通信制の高校に転校したある日、数学の先生にプリントを渡された。算数のプリントで、繰り下がりの引き算のプリントだった。それすらできなくて「まだ難しかったね、」と言われた。恥ずかしかった。社会のプリントは、あなたには難しくてできないから、答えを写しておいでと言われた。それでもすごく時間がかかって、漢字が写せなかったり段を飛ばしたり、間違いだらけ。「これもできないんだね」と言われた。悲しかった。体育は、2人組でボールを蹴る練習をする時に、「あなたは先生と一緒にしようね」と端っこに連れて行かれて、ボールを手で転がす練習をしていた。周りの視線が痛かった。
不謹慎だけど、支援学級の子が羨ましかった。いつも先生が横についてくれて、わからない時や困った時に助けてもらえたりしてた。何より、支援学級の子はみんなに優しくしてもらっていた。私は、人の何倍も時間かかって1人でやっても、どれだけ必死に努力しても人並み以下しかできない、怒られるか、バカにされるだけ。もしかしたら、私はすごく頑張っている気が勝手にしてたけど、本当はすごく怠け者だったのかな。それなら、ほめてもらえないのは仕方が無いのかもしれない。

感想1
経験談の投稿ありがとうございます。
たくさん習い事をさせてもらえたとのことで、色々なことに一生懸命取り組んでこられたのだなということが文章から伝わってくるなと思いながら読んでいました。習い事の内容はどれも親御さんが決めたものだったのか、複数ある中のいくつかは自分で選んだものもあるのか気になりました。頑張っても結果が出なかったり、周囲からバカにされたりというのが繰り返されてしまうことで、最初は好きだと感じたり頑張ろうと思えるものも、段々苦手に感じて苦しくなっていってしまったりしたのではないかな?と考えていました。

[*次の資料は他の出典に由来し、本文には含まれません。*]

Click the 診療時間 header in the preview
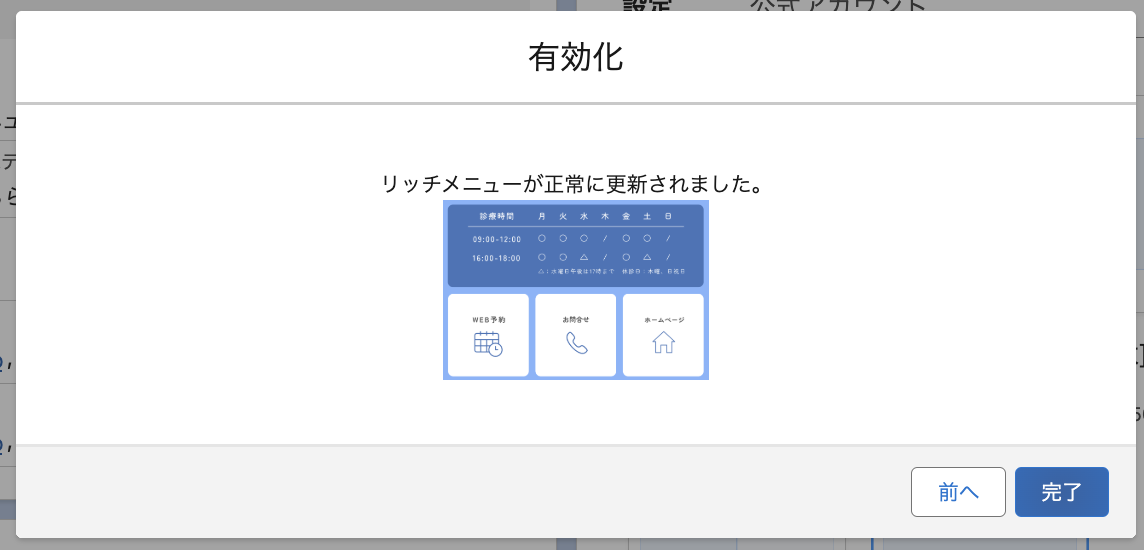Screen dimensions: 1144x550 coord(496,217)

できないこと、苦手と感じるものがあるというのは誰にでもあることだと思います。でもそれが集団になるとどうしても優劣が出てしまったり、できないこと=恥ずかしいこと・良くないことといったような評価を下されてしまうことがあるのは私は納得がいかないなと思いますし、投稿者さんが「結果」を出すために頑張ってきたことに目を向けてくれる人が周囲にあまりいなかったのも、それだけみんなが”できないこと=恥ずかしいこと・良くないことといったような評価”が当たり前の価値観である社会なのだなと改めて思いましたし、投稿者さんと同じような思いを抱えた人はたくさんいると感じるので、機会があれば一緒にどうすればそういう社会でなくなるのかなど一緒に考えたいなと思いました。
投稿者さんにとって少しでも楽しいと感じる時間や周囲のことを気にせずに過ごせる時間ができるといいなと祈っています。良ければまたいつでも死にトリにきて、投稿者さんの声を届けてほしいです。

感想2
これまでの悔しい気持ち、悲しい気持ちを素直に書いてくれてありがとうございます。とても真っすぐで、自分の気持ちに正直で誠実な人柄が伝わってきました。

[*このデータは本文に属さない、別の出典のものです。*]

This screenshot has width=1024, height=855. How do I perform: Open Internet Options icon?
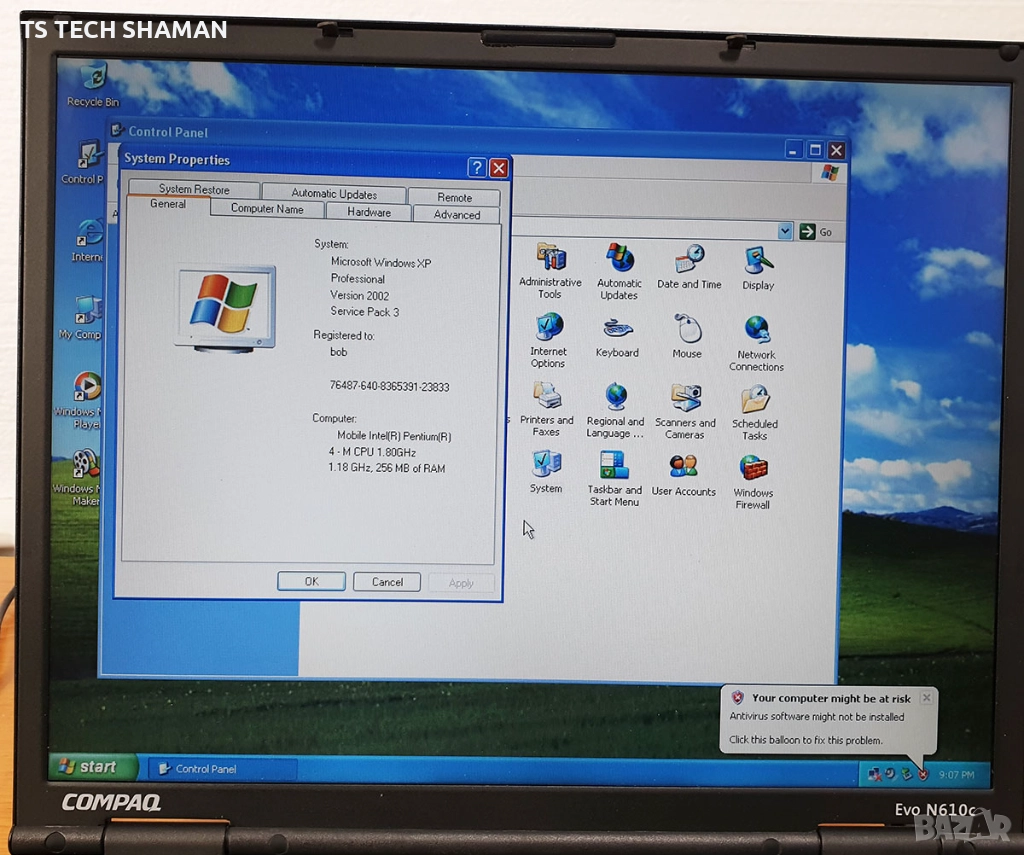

あなたの経験談を読んで、この世の中はどうしてこんなにも画一的な結果だけで安易に人を評価してしまうのだろうと悲しくなりました。本当は人が褒められたり、認められたりする要素は無数にあるはずなのに、多くの人が「できるかできないか」「上手いか下手か」など、非常に限られた物差しで判断してしまいます。それは、人の多面的な魅力を否定して、成長を阻害する愚かなことのように感じています。
あなたは最初の一文に「たくさんほめてほしい」と書いてくれました。私はそれを読んで、あなた自身が実は自分をほめたい気持ちを持っているのではないかと思いました。一生懸命に自分なりに頑張ってきたこと、取り組んできたこと、楽しいこと、好きなことその価値を知っていて、それが周囲に理解されないことが悲しかったのだろうと思ったのです。
だから、自信を持っていいと思います。自分自身を認めようとする気持ちを持ち続け、この経験談を書いたと感じたので、その姿勢はきっとあなたの一番の味方になると思います。自分をほめることはとても難しいですが、成長にとって大切なことだと思っていますし、その気持ちがあれば、わかってくれる人も出会えるように思います。
死にトリはいろいろなたくさんの見方や考え方で、一人ひとりを応援したいと思っています。私はほめるのはあまり得意ではないですが、経験談に表現されたあなたの考え方や感じ方、そして生きかたに大いに賛同しています。そして、こうして死にトリに参加してくれた
ことに感謝しています。また、よかったら来てください。